Our solution is much more direct. First, we construct the point transfer matrix from the original ray transfer matrix (without additional propagations) and multiply this into the homogeneous position vector \(p=[1,x,y]^T\) for the object point. This gives us the image point \(p'\).
\[ \begin{aligned} p'= {M}_p p &= {\small \begin{bmatrix} 0.848 & 0.198 & 0 \\ -1.338 & 0.867 & 0 \\ 0 & 0 & 1 \end{bmatrix} \begin{bmatrix} 1 \\ -20.0 \\ 0.1 \end{bmatrix}},\\ &= {\small \begin{bmatrix} -3.112 \\ -18.678 \\ 0.1 \end{bmatrix}} \equiv {\small \begin{bmatrix} 1 \\ 6.002 \\ -0.032 \end{bmatrix}}. \end{aligned} \]

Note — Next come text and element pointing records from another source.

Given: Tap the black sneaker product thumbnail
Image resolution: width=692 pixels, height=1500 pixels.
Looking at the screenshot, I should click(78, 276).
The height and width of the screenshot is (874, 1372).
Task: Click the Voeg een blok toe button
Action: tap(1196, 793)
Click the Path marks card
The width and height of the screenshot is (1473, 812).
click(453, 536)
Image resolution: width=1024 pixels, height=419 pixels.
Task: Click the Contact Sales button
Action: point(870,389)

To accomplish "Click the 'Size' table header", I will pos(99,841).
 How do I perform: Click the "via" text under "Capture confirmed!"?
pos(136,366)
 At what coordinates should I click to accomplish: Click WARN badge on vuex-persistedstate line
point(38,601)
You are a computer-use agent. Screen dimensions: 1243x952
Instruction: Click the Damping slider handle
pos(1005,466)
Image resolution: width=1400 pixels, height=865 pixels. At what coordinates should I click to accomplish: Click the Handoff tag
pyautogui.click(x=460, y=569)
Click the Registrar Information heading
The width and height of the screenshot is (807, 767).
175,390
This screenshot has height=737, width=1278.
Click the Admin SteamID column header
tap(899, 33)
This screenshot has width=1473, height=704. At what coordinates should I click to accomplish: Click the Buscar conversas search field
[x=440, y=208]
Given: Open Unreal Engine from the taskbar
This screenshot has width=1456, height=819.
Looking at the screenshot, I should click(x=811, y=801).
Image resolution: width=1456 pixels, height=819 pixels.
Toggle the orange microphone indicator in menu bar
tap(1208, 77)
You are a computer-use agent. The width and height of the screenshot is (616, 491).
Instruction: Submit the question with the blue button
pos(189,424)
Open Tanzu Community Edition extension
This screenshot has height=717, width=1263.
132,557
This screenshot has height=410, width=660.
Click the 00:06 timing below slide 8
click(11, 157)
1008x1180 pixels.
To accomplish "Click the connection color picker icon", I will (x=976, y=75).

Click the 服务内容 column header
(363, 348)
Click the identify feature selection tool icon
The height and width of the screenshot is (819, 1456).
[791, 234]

After performing the matrix multiplication, we only need to normalize the resulting image point vector (final step above) to read off the coordinates of the image: \({6.002}\,\mathrm{cm}\) past the lens at a height of \({-0.032}\,\mathrm{cm}\). We’ve been able to replace algebraic multiplication of matrices containing unknown variables and solving for an unknown distance with a direct numerical calculation, rather than going through Hecht’s process that requires setting up and solving some algebra equations.
Summary
Using some ideas from projective geometry2,3, we defined points using homogeneous coordinates and showed that the points have their own matrix representation for an optical system.
Why do we care? First, it gives us a shortcut for solving some imaging problems, especially if we already know the ray transfer matrix. I’ll work another extended example in the next post using the PTMs to find the entrance and exit pupils of a lens system. But more broadly, this shows that projective geometry3 is really the right environment for optics work. Some other tricks with homogenous points and lines vastly simplify things like calculating the circle of confusion for defocussed lenses, depth of field, and other things that usually result in a big algebra mess.
But wait, can’t the computer do all of this faster and better? Sure. We’re not doing full ray trancing or wave-front analysis here. We can’t see aberations or diffraction or things like that. The point is to put the geometry (well, geometry disguised as algebra) back into geometric optics.